Some of the key topics of this episode include:
- What exactly is big data and analytics?
- How is big data and analytics currently used in refining?
- The 5 V’s of big data.
Be sure to drop any comments or questions in the comment section below, or members can also reach out in the discussion forums.
Listen to Sound Off with Joe Perino below:
Links:
American Fuel and Petrochemical Manufacturers
Oil 101 – A FREE Introduction to Oil and Gas
EKT Interactive Oil and Gas Podcast Network
Upstream and Downstream: Learn the difference
Transcript:
Hello, I’m Joe Perino and welcome to Sound Off. This podcast is part of the EKT Interactive Learning Network and is brought to you by Oil 101, a free 10-part introduction to the oil and gas industry.
Welcome back to Sound Off. Today I’d like to deal with a topic of big data and analytics in the refining industry.

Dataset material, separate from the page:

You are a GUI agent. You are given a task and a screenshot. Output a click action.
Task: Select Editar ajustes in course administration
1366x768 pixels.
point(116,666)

We’ve been hearing a lot about big data and analytics in the upstream exploration and production space but not too much about big data and analytics in the downstream space, so I decided to take a look into that and find out what’s going on. First, we need to understand what big data and analytics are, then we’ll take a look at big data and analytics in the refining or manufacturing area itself, and then in the related areas of supply, planning, and trading.
What is big data?
Big data is characterized by the five V’s, V as in Victor, and those V’s are volume, meaning a very large volume of data, velocity, meaning the data is coming at you very quickly, variety, meaning there are lots of types of different data and not the typical deterministic data like pressures, temperatures, and flows, but textual data and all kinds of other unstructured data. The fourth V is veracity, which refers to the quality of the data, and then finally the fifth V is value. Some data is more valuable than others and how do you go about determining that when you have all this volume, velocity, variety, and veracity coming at you.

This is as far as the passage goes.